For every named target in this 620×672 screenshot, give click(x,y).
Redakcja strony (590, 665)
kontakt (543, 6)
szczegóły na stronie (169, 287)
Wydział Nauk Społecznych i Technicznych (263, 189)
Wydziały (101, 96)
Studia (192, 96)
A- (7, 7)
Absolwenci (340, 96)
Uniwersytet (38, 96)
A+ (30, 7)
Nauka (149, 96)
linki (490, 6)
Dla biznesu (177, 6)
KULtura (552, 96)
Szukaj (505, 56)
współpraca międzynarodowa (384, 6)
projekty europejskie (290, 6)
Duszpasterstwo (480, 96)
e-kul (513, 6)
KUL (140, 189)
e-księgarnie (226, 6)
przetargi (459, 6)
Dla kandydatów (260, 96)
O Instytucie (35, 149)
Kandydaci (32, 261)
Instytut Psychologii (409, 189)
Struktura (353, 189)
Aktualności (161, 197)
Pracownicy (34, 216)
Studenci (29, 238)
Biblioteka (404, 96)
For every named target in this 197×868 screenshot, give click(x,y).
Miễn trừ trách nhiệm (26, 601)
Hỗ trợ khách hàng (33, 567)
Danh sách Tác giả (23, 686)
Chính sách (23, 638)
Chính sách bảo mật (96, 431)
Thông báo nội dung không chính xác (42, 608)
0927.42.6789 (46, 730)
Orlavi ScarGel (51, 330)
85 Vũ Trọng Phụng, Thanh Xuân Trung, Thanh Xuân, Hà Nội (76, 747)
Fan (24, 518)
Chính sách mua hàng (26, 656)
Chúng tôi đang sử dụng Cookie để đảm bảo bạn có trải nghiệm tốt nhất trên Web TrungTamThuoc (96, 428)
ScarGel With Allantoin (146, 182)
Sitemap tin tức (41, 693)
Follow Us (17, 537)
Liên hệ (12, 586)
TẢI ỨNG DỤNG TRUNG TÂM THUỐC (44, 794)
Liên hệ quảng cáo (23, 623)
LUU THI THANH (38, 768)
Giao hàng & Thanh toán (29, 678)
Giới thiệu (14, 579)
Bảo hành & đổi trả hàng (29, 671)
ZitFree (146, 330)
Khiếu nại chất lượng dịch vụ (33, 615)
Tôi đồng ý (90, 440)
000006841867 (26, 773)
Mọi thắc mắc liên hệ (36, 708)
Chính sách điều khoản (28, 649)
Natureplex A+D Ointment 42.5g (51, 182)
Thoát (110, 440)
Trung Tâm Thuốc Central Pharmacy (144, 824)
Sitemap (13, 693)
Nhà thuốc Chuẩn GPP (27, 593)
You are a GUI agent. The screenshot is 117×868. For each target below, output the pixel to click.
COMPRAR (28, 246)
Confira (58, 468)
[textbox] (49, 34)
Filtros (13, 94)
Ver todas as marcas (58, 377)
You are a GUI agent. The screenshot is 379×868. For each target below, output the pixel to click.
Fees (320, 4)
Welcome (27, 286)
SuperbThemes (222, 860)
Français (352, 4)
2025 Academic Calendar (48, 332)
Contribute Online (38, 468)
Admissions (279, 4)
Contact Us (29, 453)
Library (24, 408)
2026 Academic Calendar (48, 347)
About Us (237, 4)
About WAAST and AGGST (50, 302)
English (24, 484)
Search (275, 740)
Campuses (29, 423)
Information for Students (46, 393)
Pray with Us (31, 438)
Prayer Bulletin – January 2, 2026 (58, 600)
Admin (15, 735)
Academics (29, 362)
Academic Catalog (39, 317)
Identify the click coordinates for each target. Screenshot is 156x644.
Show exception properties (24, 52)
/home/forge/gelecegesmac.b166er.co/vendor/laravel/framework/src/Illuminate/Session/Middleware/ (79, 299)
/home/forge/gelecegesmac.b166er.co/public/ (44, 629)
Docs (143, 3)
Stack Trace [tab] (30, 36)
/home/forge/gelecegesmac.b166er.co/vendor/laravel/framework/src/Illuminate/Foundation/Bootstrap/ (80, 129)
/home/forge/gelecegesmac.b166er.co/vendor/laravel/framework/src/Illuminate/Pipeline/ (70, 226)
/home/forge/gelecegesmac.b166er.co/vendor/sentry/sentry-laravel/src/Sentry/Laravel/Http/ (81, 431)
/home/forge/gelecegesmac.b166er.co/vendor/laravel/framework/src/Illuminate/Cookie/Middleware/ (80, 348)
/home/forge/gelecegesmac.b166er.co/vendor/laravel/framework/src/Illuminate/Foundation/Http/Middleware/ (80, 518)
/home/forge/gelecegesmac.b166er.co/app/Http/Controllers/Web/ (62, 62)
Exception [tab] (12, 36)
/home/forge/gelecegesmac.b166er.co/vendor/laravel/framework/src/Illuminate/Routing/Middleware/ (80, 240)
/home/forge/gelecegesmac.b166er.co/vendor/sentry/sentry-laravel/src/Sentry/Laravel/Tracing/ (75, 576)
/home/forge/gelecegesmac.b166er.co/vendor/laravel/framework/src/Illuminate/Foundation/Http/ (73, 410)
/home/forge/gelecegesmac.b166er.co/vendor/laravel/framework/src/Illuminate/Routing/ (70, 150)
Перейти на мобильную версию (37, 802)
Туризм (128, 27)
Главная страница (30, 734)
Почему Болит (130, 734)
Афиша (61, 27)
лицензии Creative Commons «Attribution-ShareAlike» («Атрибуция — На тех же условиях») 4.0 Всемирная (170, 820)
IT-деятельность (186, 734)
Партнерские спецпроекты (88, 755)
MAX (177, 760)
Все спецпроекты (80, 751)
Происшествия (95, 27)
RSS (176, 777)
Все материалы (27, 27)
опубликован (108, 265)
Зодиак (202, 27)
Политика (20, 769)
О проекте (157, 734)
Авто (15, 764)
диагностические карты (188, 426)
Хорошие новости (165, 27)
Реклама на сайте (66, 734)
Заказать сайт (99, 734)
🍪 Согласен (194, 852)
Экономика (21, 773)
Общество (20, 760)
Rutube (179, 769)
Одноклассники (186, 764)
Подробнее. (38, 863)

● **Task to complete**
Update the material from the line containing "Aktualności (161, 197)" through the line containing "Nhà thuốc Chuẩn GPP (27, 593)", changing "Sitemap" to "Site map" and leaving everything else untouched. Give back only those lines.

● **Solution to this exercise**
Aktualności (161, 197)
Pracownicy (34, 216)
Studenci (29, 238)
Biblioteka (404, 96)
For every named target in this 197×868 screenshot, give click(x,y).
Miễn trừ trách nhiệm (26, 601)
Hỗ trợ khách hàng (33, 567)
Danh sách Tác giả (23, 686)
Chính sách (23, 638)
Chính sách bảo mật (96, 431)
Thông báo nội dung không chính xác (42, 608)
0927.42.6789 (46, 730)
Orlavi ScarGel (51, 330)
85 Vũ Trọng Phụng, Thanh Xuân Trung, Thanh Xuân, Hà Nội (76, 747)
Fan (24, 518)
Chính sách mua hàng (26, 656)
Chúng tôi đang sử dụng Cookie để đảm bảo bạn có trải nghiệm tốt nhất trên Web TrungTamThuoc (96, 428)
ScarGel With Allantoin (146, 182)
Site map tin tức (41, 693)
Follow Us (17, 537)
Liên hệ (12, 586)
TẢI ỨNG DỤNG TRUNG TÂM THUỐC (44, 794)
Liên hệ quảng cáo (23, 623)
LUU THI THANH (38, 768)
Giao hàng & Thanh toán (29, 678)
Giới thiệu (14, 579)
Bảo hành & đổi trả hàng (29, 671)
ZitFree (146, 330)
Khiếu nại chất lượng dịch vụ (33, 615)
Tôi đồng ý (90, 440)
000006841867 (26, 773)
Mọi thắc mắc liên hệ (36, 708)
Chính sách điều khoản (28, 649)
Natureplex A+D Ointment 42.5g (51, 182)
Thoát (110, 440)
Trung Tâm Thuốc Central Pharmacy (144, 824)
Site map (13, 693)
Nhà thuốc Chuẩn GPP (27, 593)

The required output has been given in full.